November 2008
November 21, 2008 –
|
RELATED TICKERS: C
I remember somebody asked what was C fair value based on their projected earnings . At the time C was at $20. I looked at their forward P/E and I got $3. So, is it time to buy or did they slash their earnings even more?
I just bought 100 shares just for the fun of it. If it goes bankrupt, I might have to go without a new pair of shoes. LOL.
November 19, 2008 –
This is thinking aloud about how one should go about saving enough for retirement. I’ve been thinking about it a lot last few months. Now that the whole 410K/ buy and hold thing has been completely discredited, how is America to save for retirement?I agree with somebody who posted earlier today that stock market is good for short-term trading but too risky for long-term investing.Dividends are not safe anymore either.Bonds were underperfoming until recently due to very low interest rates in the last decade. Only now they are starting to recover because people started putting premium on lower risk and bonds are perceived to be safer than equities, and in most cases this is true. But is it going to last?I hear more and more people suggesting Treasury bonds as an alternative. However, with 2-3% return, they are basically in line with inflation. So, really they protect the money but they don't increase it. if you are saving 10% for 30 years and plant to live 20-30 years in retirement, it is not going to be enough because roughly you'll have to live on the same 10% of your pre-retirement income.What other options are out there? Putting 10% of your annual income for retirement requires at least 5-7% rate of growth to provide for any sort of tolerable retirement.Thanks to our Federal Reserve keeping interest rates at 1-2% last 10 years to stimulate economy it undercut the rates banks pay to consumers on CDs. So, really people are forced to spend/ invest since the safest options for savings like CDs are really unattractive.Keeping interest rates anywhere below 3% is clearly bubble inducing since people always chase higher returns and that leads them into riskier schemes and assets.
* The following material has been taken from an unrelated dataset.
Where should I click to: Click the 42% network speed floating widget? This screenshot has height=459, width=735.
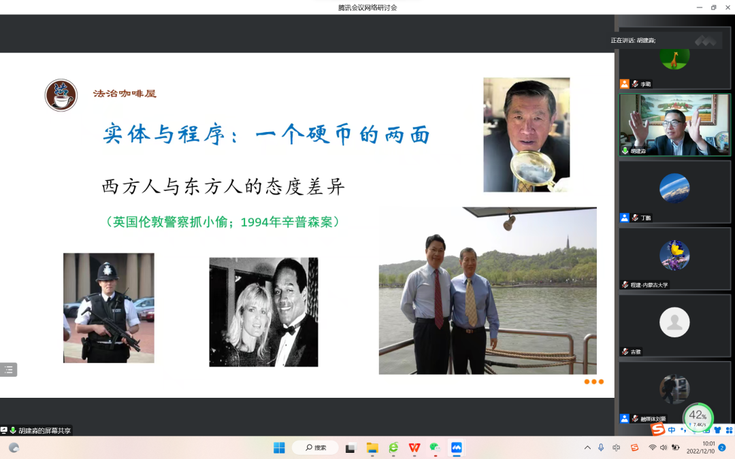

One might call it greed, but in reality all most people want is secure retirement.And my conclusion is, that first of all there is no free lunch and now we are paying for all our free lunches in the previous 10years, and second I don't see a path to a secure retirement for an average american barring some new "get rich quick" ponzi scheme. I only hope I will be one of the first to find it.
[more]
November 14, 2008 –
As market continues +/- 5% daily swings for the second month in a row, being in the market reminds me more of being in a casino than anything else. You never know which hand is likely to win or lose and when. Given that, I don't see how anybody can advocate 401K and IRA plans as legitimate tools to provide for retirement. It is the same as suggesting earning your retirement money in a casino. Just take 10% each year and go to Vegas. Imagine, the gambling advisory industry we could create to teach people how to diversify their gambling and how much to gamble at a time.Sounds ridiculous? Because it is. 401K have proven to be a complete failure. First, when they were introduced, mutual funds grew very fast, thus inflating the stock market and giving credibility to 7% on average returns. Now, with massive deleveraging and baby boomers retiring we have come to the end of the road. The 40% defilation we have experienced in the stock market could actually be permanent.I am curious to see what the next administration will offer as our next retirement vehicle, if anything. And whatever it is, it could end up being the next bubble.As a side note, I saw some Vanguard guy advocating in Business Week increasing tax on short term gains so that they are higher than ordinary income to promote "long term investing". That just made my blood boil. It is clear, mutual funds industry is about to fall off the cliff and they are trying desperately to hold on. Do they not understand that long term investment theory is dead and so are mutual funds? Putting them on life support through tax policy is the same as supporting GM, they will still fail. And they are trying to couch their blatant self-interest in such nice terms and present it as something that is good for an average Joe. When will people stop talking advantage of an average person every step they go? When the so-called executives start looking at the big picture instead of the next quarter? They need to adapt to nbew conditions not try to hold on to the old order. Ok, stop the rant.